**Requirement**:
Copy each line of the following material exactly.
Content starts
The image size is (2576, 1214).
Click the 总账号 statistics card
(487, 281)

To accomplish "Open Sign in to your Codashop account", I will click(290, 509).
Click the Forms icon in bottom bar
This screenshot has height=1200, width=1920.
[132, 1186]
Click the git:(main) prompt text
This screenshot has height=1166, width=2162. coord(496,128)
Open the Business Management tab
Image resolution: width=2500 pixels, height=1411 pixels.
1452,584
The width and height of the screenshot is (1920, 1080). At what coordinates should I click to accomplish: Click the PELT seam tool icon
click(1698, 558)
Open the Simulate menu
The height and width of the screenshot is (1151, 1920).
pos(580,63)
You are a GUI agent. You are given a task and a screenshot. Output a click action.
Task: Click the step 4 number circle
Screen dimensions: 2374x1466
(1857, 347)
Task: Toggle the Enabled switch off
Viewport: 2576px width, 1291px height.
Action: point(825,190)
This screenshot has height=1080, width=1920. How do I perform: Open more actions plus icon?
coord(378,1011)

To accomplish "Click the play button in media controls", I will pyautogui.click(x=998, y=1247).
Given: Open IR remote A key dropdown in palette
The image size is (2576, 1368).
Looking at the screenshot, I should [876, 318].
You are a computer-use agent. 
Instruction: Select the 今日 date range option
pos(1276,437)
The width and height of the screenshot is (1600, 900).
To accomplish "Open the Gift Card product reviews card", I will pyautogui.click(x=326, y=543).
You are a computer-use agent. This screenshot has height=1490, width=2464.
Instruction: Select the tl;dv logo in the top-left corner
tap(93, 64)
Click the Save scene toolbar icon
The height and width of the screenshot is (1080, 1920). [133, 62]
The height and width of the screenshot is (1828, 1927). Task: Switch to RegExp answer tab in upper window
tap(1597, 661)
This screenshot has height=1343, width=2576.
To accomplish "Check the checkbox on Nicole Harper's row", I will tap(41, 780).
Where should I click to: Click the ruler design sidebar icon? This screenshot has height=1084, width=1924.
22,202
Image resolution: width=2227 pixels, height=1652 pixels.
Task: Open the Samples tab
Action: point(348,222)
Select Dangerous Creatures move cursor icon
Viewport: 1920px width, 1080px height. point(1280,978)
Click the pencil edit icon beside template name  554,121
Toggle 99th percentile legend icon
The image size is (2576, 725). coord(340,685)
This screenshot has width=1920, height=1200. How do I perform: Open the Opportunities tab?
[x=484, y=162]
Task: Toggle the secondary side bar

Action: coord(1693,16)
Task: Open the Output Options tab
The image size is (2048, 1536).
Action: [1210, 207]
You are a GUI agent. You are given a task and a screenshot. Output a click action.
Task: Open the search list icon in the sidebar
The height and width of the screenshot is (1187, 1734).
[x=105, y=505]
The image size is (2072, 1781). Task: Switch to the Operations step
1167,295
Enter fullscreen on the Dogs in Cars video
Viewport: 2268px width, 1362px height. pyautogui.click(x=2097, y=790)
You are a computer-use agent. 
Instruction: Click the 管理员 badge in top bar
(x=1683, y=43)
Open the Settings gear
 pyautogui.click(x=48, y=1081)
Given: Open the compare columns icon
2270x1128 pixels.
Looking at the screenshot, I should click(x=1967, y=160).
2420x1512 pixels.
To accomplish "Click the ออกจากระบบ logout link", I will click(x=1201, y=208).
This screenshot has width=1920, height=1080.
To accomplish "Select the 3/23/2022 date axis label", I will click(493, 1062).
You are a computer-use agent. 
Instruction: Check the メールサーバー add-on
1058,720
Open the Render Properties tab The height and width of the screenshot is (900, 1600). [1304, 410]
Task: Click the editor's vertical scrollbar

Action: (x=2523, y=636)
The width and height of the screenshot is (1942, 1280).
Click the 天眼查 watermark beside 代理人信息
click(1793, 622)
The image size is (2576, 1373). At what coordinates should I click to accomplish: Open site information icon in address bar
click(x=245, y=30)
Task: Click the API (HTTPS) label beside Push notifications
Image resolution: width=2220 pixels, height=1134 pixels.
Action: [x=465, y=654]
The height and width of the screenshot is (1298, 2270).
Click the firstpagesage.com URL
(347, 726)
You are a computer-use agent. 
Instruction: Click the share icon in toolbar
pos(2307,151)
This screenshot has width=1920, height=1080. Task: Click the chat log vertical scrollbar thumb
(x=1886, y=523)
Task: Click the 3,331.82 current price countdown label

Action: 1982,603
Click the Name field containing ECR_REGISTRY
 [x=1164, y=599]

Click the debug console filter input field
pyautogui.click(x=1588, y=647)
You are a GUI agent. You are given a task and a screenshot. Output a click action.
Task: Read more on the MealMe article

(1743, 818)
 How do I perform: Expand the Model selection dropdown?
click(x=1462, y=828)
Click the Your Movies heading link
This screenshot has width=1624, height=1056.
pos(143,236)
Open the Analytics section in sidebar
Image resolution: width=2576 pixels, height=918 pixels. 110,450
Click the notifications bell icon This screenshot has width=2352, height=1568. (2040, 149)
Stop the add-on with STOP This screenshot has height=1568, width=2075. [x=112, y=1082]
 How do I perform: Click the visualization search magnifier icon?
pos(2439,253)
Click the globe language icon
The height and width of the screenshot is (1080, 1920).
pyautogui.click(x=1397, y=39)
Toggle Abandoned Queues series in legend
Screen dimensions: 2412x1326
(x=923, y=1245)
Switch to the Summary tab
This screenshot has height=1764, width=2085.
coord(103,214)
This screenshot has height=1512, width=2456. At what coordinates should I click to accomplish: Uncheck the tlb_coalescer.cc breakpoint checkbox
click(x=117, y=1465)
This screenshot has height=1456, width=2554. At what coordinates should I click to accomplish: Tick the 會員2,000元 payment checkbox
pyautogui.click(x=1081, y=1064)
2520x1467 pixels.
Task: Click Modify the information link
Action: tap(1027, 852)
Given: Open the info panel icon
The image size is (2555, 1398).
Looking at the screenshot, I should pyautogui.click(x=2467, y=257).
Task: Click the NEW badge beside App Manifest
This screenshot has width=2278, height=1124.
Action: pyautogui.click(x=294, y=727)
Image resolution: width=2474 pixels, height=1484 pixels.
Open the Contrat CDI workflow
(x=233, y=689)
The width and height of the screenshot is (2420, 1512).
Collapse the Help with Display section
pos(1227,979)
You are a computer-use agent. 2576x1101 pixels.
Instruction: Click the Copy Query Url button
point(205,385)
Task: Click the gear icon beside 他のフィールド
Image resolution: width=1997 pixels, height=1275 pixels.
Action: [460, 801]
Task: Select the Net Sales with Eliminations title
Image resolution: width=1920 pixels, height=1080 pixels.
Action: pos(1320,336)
Content ends
**The completed task**:
The image size is (2576, 1214).
Click the 总账号 statistics card
(487, 281)

To accomplish "Open Sign in to your Codashop account", I will click(290, 509).
Click the Forms icon in bottom bar
This screenshot has height=1200, width=1920.
[132, 1186]
Click the git:(main) prompt text
This screenshot has height=1166, width=2162. coord(496,128)
Open the Business Management tab
Image resolution: width=2500 pixels, height=1411 pixels.
1452,584
The width and height of the screenshot is (1920, 1080). At what coordinates should I click to accomplish: Click the PELT seam tool icon
click(1698, 558)
Open the Simulate menu
The height and width of the screenshot is (1151, 1920).
pos(580,63)
You are a GUI agent. You are given a task and a screenshot. Output a click action.
Task: Click the step 4 number circle
Screen dimensions: 2374x1466
(1857, 347)
Task: Toggle the Enabled switch off
Viewport: 2576px width, 1291px height.
Action: point(825,190)
This screenshot has height=1080, width=1920. How do I perform: Open more actions plus icon?
coord(378,1011)

To accomplish "Click the play button in media controls", I will pyautogui.click(x=998, y=1247).
Given: Open IR remote A key dropdown in palette
The image size is (2576, 1368).
Looking at the screenshot, I should [876, 318].
You are a computer-use agent. 
Instruction: Select the 今日 date range option
pos(1276,437)
The width and height of the screenshot is (1600, 900).
To accomplish "Open the Gift Card product reviews card", I will pyautogui.click(x=326, y=543).
You are a computer-use agent. This screenshot has height=1490, width=2464.
Instruction: Select the tl;dv logo in the top-left corner
tap(93, 64)
Click the Save scene toolbar icon
The height and width of the screenshot is (1080, 1920). [133, 62]
The height and width of the screenshot is (1828, 1927). Task: Switch to RegExp answer tab in upper window
tap(1597, 661)
This screenshot has height=1343, width=2576.
To accomplish "Check the checkbox on Nicole Harper's row", I will tap(41, 780).
Where should I click to: Click the ruler design sidebar icon? This screenshot has height=1084, width=1924.
22,202
Image resolution: width=2227 pixels, height=1652 pixels.
Task: Open the Samples tab
Action: point(348,222)
Select Dangerous Creatures move cursor icon
Viewport: 1920px width, 1080px height. point(1280,978)
Click the pencil edit icon beside template name  554,121
Toggle 99th percentile legend icon
The image size is (2576, 725). coord(340,685)
This screenshot has width=1920, height=1200. How do I perform: Open the Opportunities tab?
[x=484, y=162]
Task: Toggle the secondary side bar

Action: coord(1693,16)
Task: Open the Output Options tab
The image size is (2048, 1536).
Action: [1210, 207]
You are a GUI agent. You are given a task and a screenshot. Output a click action.
Task: Open the search list icon in the sidebar
The height and width of the screenshot is (1187, 1734).
[x=105, y=505]
The image size is (2072, 1781). Task: Switch to the Operations step
1167,295
Enter fullscreen on the Dogs in Cars video
Viewport: 2268px width, 1362px height. pyautogui.click(x=2097, y=790)
You are a computer-use agent. 
Instruction: Click the 管理员 badge in top bar
(x=1683, y=43)
Open the Settings gear
 pyautogui.click(x=48, y=1081)
Given: Open the compare columns icon
2270x1128 pixels.
Looking at the screenshot, I should click(x=1967, y=160).
2420x1512 pixels.
To accomplish "Click the ออกจากระบบ logout link", I will click(x=1201, y=208).
This screenshot has width=1920, height=1080.
To accomplish "Select the 3/23/2022 date axis label", I will click(493, 1062).
You are a computer-use agent. 
Instruction: Check the メールサーバー add-on
1058,720
Open the Render Properties tab The height and width of the screenshot is (900, 1600). [1304, 410]
Task: Click the editor's vertical scrollbar

Action: (x=2523, y=636)
The width and height of the screenshot is (1942, 1280).
Click the 天眼查 watermark beside 代理人信息
click(1793, 622)
The image size is (2576, 1373). At what coordinates should I click to accomplish: Open site information icon in address bar
click(x=245, y=30)
Task: Click the API (HTTPS) label beside Push notifications
Image resolution: width=2220 pixels, height=1134 pixels.
Action: [x=465, y=654]
The height and width of the screenshot is (1298, 2270).
Click the firstpagesage.com URL
(347, 726)
You are a computer-use agent. 
Instruction: Click the share icon in toolbar
pos(2307,151)
This screenshot has width=1920, height=1080. Task: Click the chat log vertical scrollbar thumb
(x=1886, y=523)
Task: Click the 3,331.82 current price countdown label

Action: 1982,603
Click the Name field containing ECR_REGISTRY
 [x=1164, y=599]

Click the debug console filter input field
pyautogui.click(x=1588, y=647)
You are a GUI agent. You are given a task and a screenshot. Output a click action.
Task: Read more on the MealMe article

(1743, 818)
 How do I perform: Expand the Model selection dropdown?
click(x=1462, y=828)
Click the Your Movies heading link
This screenshot has width=1624, height=1056.
pos(143,236)
Open the Analytics section in sidebar
Image resolution: width=2576 pixels, height=918 pixels. 110,450
Click the notifications bell icon This screenshot has width=2352, height=1568. (2040, 149)
Stop the add-on with STOP This screenshot has height=1568, width=2075. [x=112, y=1082]
 How do I perform: Click the visualization search magnifier icon?
pos(2439,253)
Click the globe language icon
The height and width of the screenshot is (1080, 1920).
pyautogui.click(x=1397, y=39)
Toggle Abandoned Queues series in legend
Screen dimensions: 2412x1326
(x=923, y=1245)
Switch to the Summary tab
This screenshot has height=1764, width=2085.
coord(103,214)
This screenshot has height=1512, width=2456. At what coordinates should I click to accomplish: Uncheck the tlb_coalescer.cc breakpoint checkbox
click(x=117, y=1465)
This screenshot has height=1456, width=2554. At what coordinates should I click to accomplish: Tick the 會員2,000元 payment checkbox
pyautogui.click(x=1081, y=1064)
2520x1467 pixels.
Task: Click Modify the information link
Action: tap(1027, 852)
Given: Open the info panel icon
The image size is (2555, 1398).
Looking at the screenshot, I should pyautogui.click(x=2467, y=257).
Task: Click the NEW badge beside App Manifest
This screenshot has width=2278, height=1124.
Action: pyautogui.click(x=294, y=727)
Image resolution: width=2474 pixels, height=1484 pixels.
Open the Contrat CDI workflow
(x=233, y=689)
The width and height of the screenshot is (2420, 1512).
Collapse the Help with Display section
pos(1227,979)
You are a computer-use agent. 2576x1101 pixels.
Instruction: Click the Copy Query Url button
point(205,385)
Task: Click the gear icon beside 他のフィールド
Image resolution: width=1997 pixels, height=1275 pixels.
Action: [460, 801]
Task: Select the Net Sales with Eliminations title
Image resolution: width=1920 pixels, height=1080 pixels.
Action: pos(1320,336)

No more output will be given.